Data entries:
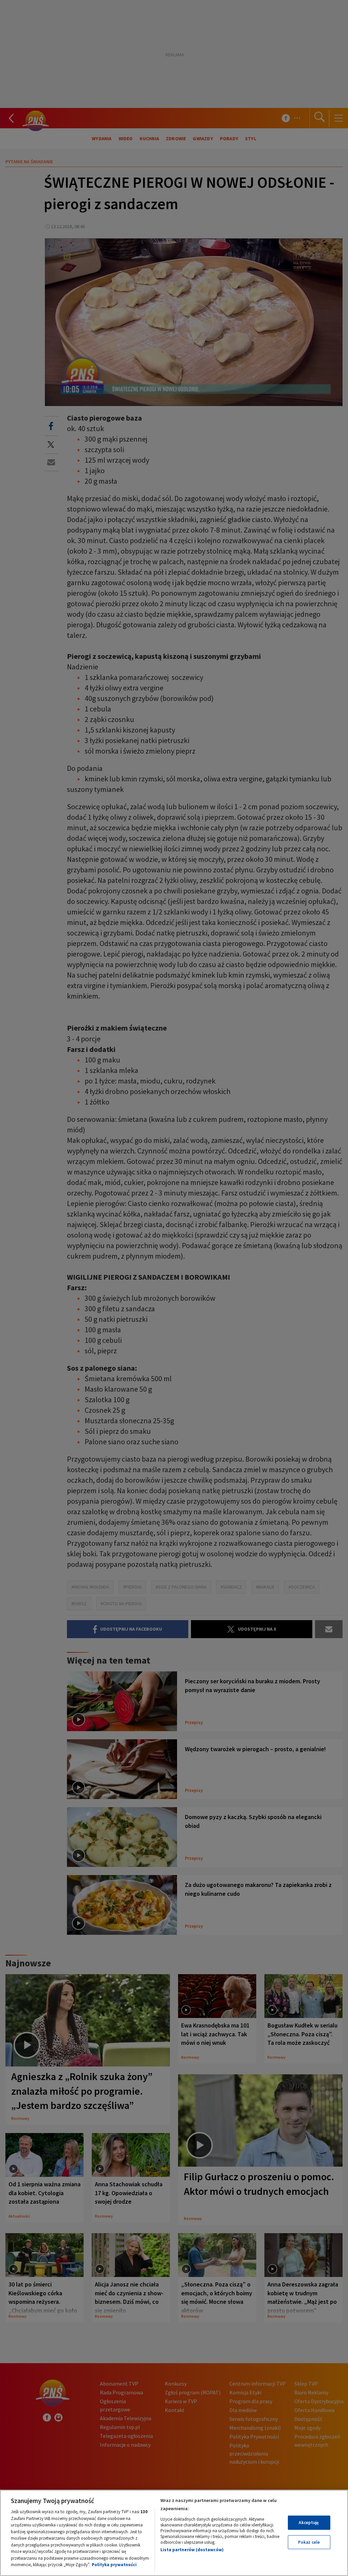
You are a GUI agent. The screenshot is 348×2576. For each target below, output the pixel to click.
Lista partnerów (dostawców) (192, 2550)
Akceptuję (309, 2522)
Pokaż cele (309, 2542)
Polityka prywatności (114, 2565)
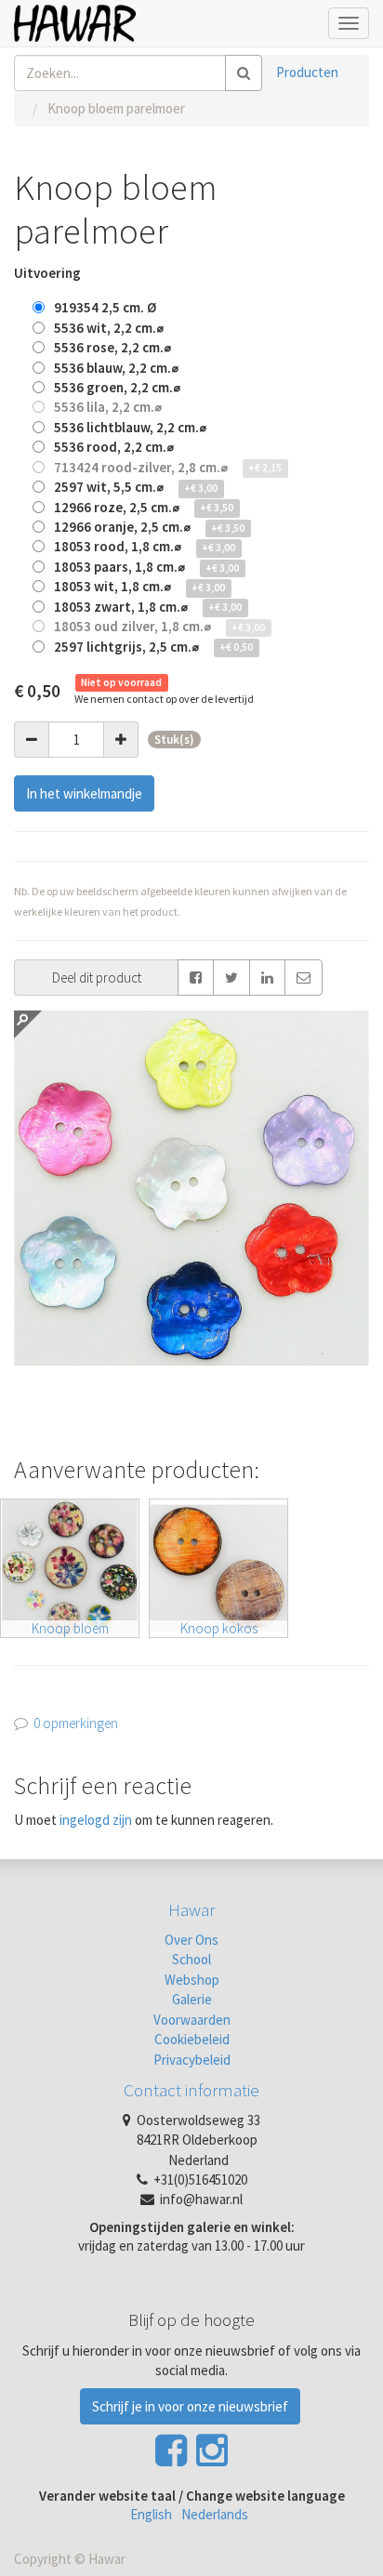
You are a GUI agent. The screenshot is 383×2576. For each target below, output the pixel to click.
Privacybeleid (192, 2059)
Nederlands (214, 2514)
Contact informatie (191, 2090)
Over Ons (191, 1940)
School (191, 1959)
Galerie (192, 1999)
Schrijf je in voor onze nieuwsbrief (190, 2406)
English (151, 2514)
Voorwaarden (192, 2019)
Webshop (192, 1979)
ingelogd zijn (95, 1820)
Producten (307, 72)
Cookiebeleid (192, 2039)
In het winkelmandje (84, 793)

| Work order |
For the data above, state only how many lines include the word "each".

| Exercise output |
2